Dans une pénombre masquant ses traits et dévoilant seulement sa silhouette et celle de sa guitare, Anna Calvi débute avec l’envoûtant « Hunter », titre phare de son nouvel album. On est immédiatement happé par son jeu de guitare old school et sa voix puissante et magnétisante.

Comparée à PJ Harvey ou St. Vincent à ses débuts, la rockeuse britannique d’origine italienne a confirmé les attentes placées en elle à travers ses trois albums, dont le dernier est paru en novembre 2018. Composé de morceaux plus rock ‘n’ roll comme « Indies or Paradise » et « As a man », qu’elle nous interprète avec brio, « Hunter » confirme sa montée en puissance et l’érige comme l’une des grandes rockeuses des années 2010.

Sa voix tour-à-tour langoureuse, chuchotante, intransigeante est capable de monter très haut dans les aiguës et son style toujours au bord de la rupture captive le public. Hypnotisé, il se recueille sur les magnifiques « Eden », « Away » et « Swimming Pool », également extraits de son dernier album. L’acoustique impeccable de la salle Pleyel et la profusion de nappes de synthés et de guitares magnifient le timbre de la chanteuse.
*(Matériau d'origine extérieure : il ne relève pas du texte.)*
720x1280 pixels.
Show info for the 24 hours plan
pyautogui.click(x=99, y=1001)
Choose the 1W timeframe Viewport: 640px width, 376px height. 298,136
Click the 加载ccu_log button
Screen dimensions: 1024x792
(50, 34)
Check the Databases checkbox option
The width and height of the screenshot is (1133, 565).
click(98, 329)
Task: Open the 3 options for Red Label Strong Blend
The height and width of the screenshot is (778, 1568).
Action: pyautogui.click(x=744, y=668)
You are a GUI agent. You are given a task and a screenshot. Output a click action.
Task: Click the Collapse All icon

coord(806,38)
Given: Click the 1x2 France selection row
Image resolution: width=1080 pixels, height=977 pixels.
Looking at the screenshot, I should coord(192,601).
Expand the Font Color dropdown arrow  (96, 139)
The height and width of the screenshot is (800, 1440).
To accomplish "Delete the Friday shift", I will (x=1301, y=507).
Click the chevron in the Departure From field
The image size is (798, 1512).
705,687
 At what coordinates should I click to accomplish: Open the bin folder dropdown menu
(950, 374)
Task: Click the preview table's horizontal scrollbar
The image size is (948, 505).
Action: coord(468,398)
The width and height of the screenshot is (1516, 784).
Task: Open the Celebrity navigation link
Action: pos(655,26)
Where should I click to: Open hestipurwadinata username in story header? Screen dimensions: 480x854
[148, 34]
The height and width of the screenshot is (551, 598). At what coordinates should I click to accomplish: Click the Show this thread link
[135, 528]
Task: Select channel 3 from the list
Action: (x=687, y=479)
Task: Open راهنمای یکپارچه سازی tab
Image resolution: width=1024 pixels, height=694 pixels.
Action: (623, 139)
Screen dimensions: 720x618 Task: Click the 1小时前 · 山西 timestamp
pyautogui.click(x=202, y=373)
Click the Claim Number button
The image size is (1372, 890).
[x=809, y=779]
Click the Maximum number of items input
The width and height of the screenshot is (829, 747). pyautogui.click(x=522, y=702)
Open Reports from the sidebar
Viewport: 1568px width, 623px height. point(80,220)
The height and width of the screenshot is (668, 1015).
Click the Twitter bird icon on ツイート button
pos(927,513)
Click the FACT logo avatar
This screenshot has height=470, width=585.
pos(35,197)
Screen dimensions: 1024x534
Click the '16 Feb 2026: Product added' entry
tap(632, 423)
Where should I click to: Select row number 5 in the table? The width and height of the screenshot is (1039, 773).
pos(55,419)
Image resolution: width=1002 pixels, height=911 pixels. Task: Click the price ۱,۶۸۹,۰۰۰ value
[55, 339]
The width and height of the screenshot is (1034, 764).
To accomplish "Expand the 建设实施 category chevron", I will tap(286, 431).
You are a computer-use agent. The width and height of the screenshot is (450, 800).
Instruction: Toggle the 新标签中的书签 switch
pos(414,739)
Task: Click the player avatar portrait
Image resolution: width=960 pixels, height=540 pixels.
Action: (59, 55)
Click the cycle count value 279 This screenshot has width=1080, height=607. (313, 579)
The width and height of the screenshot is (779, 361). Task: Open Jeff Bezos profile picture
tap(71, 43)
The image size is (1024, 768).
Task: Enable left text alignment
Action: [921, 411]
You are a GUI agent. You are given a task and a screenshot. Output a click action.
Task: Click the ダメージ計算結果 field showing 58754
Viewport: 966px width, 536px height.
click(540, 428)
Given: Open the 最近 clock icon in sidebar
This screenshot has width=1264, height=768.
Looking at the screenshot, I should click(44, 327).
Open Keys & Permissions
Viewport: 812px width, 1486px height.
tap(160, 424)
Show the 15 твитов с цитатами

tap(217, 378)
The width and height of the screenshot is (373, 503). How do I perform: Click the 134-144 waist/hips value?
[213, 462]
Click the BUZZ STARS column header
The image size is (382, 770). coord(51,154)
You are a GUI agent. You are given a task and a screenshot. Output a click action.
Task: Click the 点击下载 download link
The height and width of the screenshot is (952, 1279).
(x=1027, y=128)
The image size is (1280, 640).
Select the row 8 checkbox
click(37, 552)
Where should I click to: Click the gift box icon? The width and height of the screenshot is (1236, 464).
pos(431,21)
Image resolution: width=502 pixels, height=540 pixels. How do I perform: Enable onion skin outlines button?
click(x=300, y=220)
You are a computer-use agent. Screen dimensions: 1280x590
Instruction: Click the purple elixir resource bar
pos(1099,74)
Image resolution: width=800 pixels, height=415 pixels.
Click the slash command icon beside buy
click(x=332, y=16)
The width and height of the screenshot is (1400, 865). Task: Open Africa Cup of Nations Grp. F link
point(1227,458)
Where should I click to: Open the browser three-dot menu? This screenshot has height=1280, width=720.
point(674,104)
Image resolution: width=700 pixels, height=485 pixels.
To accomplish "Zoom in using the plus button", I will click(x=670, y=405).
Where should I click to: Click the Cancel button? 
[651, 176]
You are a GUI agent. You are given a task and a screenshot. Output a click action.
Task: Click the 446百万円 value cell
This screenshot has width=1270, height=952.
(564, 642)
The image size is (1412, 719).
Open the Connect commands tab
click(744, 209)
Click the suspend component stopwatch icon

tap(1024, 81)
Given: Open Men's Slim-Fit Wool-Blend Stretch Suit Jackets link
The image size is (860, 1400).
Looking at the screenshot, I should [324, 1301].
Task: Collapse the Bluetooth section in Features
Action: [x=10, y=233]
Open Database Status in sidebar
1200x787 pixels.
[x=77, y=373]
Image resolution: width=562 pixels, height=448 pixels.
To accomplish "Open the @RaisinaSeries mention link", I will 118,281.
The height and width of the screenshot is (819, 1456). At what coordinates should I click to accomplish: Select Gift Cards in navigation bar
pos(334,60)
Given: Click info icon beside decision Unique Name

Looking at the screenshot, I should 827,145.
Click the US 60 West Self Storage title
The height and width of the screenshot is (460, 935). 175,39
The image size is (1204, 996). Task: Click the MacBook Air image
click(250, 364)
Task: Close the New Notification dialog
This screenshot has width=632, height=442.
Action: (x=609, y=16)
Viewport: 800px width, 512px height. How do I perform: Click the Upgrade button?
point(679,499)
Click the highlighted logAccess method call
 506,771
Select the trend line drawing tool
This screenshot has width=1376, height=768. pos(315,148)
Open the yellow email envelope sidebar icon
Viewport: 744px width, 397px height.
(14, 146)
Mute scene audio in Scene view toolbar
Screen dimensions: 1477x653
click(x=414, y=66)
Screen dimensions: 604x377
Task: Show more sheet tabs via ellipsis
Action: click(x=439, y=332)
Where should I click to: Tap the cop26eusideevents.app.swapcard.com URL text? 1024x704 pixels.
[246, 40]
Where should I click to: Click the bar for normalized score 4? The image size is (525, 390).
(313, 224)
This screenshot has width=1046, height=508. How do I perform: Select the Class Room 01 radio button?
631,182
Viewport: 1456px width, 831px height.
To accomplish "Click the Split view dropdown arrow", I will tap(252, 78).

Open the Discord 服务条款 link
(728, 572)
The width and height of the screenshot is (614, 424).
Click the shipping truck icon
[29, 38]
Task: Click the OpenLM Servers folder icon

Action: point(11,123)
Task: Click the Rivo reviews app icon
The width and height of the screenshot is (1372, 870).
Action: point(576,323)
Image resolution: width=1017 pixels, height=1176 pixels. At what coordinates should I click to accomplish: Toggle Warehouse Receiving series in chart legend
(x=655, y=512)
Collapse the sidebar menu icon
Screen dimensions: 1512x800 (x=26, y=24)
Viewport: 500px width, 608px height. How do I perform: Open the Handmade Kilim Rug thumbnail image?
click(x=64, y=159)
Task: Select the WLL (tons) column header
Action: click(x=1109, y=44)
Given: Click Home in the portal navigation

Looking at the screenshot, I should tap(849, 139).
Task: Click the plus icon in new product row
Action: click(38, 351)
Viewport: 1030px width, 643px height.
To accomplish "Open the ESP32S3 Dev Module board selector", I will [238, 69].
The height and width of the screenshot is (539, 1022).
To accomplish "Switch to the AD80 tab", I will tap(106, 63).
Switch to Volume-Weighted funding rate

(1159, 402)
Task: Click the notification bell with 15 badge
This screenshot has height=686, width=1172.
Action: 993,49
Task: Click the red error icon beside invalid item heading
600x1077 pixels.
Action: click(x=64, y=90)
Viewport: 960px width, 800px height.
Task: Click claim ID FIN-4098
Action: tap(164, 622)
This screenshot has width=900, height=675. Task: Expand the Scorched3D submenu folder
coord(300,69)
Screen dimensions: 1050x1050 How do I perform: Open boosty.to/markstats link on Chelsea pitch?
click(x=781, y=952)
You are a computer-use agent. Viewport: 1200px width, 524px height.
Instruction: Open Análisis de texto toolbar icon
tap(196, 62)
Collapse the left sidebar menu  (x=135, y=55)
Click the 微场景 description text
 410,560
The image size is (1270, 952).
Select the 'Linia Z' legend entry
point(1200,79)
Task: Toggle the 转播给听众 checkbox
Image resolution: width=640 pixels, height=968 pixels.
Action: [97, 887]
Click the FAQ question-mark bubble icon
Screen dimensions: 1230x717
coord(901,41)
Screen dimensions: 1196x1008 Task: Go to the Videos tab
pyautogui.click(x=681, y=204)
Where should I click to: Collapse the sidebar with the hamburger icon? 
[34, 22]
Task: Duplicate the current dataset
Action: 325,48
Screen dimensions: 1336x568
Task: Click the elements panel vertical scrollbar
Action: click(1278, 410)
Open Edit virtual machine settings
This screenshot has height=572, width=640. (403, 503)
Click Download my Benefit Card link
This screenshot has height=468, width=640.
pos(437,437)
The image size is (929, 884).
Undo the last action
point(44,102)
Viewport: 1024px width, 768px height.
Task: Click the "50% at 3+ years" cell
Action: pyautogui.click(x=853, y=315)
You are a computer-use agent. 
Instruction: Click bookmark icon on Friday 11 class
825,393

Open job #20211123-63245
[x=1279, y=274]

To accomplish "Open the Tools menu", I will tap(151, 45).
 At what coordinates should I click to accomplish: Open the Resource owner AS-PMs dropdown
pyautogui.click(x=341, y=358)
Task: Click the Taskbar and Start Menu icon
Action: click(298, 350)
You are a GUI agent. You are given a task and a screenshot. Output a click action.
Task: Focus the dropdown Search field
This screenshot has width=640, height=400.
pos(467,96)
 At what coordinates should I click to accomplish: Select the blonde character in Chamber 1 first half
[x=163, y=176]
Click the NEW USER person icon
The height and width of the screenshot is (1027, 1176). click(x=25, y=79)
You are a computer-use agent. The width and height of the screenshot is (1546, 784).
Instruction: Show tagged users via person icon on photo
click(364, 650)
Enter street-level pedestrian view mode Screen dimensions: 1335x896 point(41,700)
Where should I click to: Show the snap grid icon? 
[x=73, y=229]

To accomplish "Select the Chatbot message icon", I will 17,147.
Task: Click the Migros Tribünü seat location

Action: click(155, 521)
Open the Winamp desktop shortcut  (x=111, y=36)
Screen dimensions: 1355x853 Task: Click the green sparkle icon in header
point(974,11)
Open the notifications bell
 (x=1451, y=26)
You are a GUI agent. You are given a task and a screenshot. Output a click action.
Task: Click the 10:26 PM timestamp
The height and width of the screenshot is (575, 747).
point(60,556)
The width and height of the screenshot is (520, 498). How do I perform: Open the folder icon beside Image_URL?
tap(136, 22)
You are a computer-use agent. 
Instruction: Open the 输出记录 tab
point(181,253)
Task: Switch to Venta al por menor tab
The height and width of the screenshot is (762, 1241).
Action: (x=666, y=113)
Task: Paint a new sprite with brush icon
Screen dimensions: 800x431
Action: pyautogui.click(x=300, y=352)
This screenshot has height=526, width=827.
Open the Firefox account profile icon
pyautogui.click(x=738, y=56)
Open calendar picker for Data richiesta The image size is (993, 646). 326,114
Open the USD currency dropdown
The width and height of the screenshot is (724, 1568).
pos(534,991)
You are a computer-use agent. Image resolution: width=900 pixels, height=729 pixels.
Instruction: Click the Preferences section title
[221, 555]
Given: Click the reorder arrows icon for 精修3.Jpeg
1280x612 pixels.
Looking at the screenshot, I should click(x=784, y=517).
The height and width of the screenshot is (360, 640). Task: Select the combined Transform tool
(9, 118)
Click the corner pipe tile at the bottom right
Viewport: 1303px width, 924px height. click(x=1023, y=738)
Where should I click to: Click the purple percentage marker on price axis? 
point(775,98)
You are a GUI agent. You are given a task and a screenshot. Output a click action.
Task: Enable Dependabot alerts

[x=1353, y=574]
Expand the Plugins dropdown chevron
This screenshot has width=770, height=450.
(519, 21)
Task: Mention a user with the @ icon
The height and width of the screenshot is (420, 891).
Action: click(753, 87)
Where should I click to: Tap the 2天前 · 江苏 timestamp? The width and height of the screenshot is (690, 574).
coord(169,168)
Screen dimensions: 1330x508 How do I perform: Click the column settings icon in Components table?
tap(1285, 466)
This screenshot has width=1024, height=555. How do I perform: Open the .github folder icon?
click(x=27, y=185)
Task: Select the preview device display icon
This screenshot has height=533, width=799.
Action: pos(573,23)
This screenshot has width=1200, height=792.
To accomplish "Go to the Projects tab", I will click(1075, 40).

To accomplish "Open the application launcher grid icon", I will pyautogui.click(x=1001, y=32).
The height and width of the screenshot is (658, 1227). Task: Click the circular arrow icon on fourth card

Après nous avoir susurrés des ballades au creux de l’oreille, Anna Calvi revient à un rock plus traditionnel. Elle se déchaîne sur l’espiègle « Don’t beat the boy out of my girl » où elle affirme son engagement pour une société libérée des codes du genre et de la sexualité. Dans un clin d’oeil peut-être volontaire, son ombre insaisissable se reflète sur les parois de la salle, faisant admirer son jeu félin.

Après la reprise moderne et enflammée de « Jezebel » en version rock du légendaire Frankie Laine, elle achève sa prestation devant un public conquis avec le bowiesque « Desire » et l’atmosphérique « Ghost rider » (reprise de Suicide).

La salle Pleyel et son public auront vibrés, transportés par le rock puissant et intime d’Anna Calvi et éblouis par son aura et sa franchise. Une artiste qui s’assume et se fait plaisir, on est comblé.